One reason for SNP support? Scotland’s A&E departments massive 18% better than NHS England in November

(Image: SWNS Group)

The November 2019 summary for NHS Scotland A&E is not yet published but you can see the weekly figures:

Week-ending   Seen within 4 hours

3rd November  85.5%

10th                  84.6%

17th                       85.1%

24th                       83.8%

1st December  81.2%

Average          84.04%

https://www.isdscotland.org/Health-Topics/Emergency-Care/Publications/2019-12-03/Summary-Weekly/index.asp

From the Guardian , extrapolated from the NHS England report which sneakily tries to hide the truth of their Type 1 department (comparable with NHS Scotland) performance amongst the data for the small non-emergency activities in hospitals with no full A&E departments:

71% of patients who attended a hospital-based A&E unit in November were seen and discharged, admitted or transferred within four hours – a record low.

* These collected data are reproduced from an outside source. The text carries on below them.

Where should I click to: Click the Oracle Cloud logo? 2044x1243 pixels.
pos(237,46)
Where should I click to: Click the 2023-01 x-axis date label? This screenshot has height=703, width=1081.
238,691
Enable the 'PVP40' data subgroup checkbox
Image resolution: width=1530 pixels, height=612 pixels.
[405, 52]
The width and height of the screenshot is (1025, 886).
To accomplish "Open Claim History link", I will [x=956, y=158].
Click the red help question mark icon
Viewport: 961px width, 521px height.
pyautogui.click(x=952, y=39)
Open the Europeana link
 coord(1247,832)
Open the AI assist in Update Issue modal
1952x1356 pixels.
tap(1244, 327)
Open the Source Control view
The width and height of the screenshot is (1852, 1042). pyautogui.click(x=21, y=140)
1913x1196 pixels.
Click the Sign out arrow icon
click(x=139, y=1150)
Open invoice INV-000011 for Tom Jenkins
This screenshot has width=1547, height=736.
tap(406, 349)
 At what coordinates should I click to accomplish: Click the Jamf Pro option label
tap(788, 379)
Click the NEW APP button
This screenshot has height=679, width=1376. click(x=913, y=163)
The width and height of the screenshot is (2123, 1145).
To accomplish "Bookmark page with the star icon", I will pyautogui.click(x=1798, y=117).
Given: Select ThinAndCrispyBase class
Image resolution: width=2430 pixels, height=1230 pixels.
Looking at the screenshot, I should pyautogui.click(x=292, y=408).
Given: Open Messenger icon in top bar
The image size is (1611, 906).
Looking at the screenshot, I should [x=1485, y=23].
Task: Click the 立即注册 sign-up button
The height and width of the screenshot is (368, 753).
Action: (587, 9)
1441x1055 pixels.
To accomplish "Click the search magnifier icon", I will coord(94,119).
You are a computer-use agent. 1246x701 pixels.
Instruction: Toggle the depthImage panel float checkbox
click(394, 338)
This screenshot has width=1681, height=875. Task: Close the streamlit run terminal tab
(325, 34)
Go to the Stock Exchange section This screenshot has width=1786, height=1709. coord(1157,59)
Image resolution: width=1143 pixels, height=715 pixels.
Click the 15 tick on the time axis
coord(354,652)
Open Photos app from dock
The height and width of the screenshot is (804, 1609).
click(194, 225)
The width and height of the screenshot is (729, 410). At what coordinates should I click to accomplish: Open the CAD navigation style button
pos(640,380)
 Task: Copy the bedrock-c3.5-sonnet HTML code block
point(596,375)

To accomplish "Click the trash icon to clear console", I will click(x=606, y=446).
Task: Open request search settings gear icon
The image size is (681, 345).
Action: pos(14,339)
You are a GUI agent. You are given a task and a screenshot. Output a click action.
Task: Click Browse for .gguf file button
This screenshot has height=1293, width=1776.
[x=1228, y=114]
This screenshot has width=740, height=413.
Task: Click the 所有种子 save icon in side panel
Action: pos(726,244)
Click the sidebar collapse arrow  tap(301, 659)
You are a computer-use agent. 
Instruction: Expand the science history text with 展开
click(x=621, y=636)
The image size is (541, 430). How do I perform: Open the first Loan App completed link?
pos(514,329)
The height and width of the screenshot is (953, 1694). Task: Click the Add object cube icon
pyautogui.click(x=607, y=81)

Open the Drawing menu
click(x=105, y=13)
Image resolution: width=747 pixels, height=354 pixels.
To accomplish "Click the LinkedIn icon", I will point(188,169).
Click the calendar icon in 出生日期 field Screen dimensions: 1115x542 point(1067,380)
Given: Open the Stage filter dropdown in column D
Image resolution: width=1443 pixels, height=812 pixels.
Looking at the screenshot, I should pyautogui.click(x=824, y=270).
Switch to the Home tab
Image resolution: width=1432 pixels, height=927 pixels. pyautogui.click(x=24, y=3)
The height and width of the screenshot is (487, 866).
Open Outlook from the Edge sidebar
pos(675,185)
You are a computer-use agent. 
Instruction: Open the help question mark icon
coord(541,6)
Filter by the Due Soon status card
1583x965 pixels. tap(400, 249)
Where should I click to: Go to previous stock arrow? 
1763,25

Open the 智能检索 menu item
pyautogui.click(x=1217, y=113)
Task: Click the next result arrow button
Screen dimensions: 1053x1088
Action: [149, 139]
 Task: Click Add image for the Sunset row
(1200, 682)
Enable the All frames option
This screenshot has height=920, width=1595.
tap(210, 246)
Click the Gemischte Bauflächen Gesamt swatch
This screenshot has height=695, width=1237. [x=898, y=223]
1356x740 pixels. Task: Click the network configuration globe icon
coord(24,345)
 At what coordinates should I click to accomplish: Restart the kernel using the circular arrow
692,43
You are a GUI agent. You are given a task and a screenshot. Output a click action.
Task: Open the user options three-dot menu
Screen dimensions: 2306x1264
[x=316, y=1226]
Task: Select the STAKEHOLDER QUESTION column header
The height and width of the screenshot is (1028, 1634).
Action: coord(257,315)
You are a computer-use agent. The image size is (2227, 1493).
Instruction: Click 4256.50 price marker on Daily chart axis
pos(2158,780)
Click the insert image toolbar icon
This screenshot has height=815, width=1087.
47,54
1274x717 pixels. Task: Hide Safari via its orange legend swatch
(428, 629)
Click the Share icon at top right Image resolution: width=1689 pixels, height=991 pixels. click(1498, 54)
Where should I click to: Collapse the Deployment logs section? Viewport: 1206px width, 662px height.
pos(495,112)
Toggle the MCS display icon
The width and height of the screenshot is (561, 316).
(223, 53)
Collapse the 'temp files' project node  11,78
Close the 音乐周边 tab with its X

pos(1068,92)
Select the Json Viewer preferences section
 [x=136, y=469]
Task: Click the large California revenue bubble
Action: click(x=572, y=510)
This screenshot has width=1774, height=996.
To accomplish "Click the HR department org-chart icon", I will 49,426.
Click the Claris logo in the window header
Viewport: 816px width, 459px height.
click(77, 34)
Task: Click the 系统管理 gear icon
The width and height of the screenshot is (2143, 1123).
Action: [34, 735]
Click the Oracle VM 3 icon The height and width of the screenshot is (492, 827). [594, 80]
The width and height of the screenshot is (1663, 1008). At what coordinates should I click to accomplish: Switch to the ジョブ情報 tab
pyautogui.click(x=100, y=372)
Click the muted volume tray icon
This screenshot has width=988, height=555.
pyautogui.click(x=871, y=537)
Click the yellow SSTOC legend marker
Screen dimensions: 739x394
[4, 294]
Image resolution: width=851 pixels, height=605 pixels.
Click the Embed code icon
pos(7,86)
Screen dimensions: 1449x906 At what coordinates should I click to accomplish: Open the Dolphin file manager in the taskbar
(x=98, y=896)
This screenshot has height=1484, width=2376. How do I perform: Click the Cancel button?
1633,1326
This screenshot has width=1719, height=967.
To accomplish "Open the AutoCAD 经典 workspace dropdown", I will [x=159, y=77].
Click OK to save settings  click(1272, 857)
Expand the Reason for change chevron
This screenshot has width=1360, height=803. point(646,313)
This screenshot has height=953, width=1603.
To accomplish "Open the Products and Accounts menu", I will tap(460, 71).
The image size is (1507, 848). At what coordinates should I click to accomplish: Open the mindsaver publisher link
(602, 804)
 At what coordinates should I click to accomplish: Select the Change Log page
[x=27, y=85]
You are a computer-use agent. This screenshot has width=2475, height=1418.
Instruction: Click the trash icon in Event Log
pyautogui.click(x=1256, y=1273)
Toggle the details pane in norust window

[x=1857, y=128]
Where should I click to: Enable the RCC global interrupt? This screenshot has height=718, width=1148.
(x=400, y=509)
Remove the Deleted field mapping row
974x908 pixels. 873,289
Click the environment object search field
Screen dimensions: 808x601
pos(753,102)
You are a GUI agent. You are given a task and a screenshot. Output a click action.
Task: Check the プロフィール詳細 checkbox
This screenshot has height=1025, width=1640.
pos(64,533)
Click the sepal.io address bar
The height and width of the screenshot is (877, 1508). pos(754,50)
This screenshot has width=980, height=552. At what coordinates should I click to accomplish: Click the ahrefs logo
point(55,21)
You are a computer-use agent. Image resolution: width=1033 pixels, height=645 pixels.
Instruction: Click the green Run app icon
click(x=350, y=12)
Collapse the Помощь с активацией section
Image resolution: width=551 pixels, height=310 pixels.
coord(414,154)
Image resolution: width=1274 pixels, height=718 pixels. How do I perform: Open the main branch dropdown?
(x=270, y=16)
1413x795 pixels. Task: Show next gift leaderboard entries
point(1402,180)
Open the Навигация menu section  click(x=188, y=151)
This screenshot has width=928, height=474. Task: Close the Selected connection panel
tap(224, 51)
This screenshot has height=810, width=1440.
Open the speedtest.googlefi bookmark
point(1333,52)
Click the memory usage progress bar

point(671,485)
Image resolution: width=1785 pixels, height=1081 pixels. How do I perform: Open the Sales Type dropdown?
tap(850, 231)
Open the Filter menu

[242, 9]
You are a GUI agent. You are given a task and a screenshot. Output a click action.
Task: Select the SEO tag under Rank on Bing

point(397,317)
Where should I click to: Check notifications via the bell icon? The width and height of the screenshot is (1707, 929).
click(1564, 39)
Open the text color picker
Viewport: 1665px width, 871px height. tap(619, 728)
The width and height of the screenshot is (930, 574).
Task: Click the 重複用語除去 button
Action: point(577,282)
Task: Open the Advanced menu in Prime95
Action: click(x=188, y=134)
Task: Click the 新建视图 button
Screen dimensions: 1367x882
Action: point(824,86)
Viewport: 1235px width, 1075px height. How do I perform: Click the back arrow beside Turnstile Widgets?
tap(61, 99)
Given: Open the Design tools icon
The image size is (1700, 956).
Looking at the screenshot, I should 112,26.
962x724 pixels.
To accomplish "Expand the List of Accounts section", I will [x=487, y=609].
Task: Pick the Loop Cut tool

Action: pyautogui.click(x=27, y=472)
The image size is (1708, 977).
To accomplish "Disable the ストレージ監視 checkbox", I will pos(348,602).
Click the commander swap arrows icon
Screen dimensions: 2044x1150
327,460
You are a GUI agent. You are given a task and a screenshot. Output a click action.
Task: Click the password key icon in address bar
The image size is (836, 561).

https://www.theguardian.com/society/2019/dec/13/nhs-england-on-its-knees-as-performance-figures-hit-new-lows

Click to access Combined-Performance-Summary-December-October-November-data-2019-43ui4.pdf

So, the difference is 13% but 13 is 18.3% of 71 so 84 is 18% better than 71. I’m using Reporting Scotland editorial guidelines on arithmetic written by Jamie McIvor.

Remember also:

You are MORE THAN TWICE as likely to spend more than 12 hours waiting in A&E in NHS England than in NHS Scotland

3 thoughts on “One reason for SNP support? Scotland’s A&E departments massive 18% better than NHS England in November

  1. Those guidelines on percentages are wrong! I couldn’t find the original source so can’t check the context.. but the difference in percentages (13%) is a better number to use. The only time you would use the proportional increase (18%) is if you were comparing changes in the same thing – i.e. the same health service increasing numbers seen from 71% to 84% between to different time periods.. then an 18% increase makes sense. It’s not good to be producing misleading statistics like this: it detracts from the underlying message and leaves it open to straw man attacks etc by adversaries.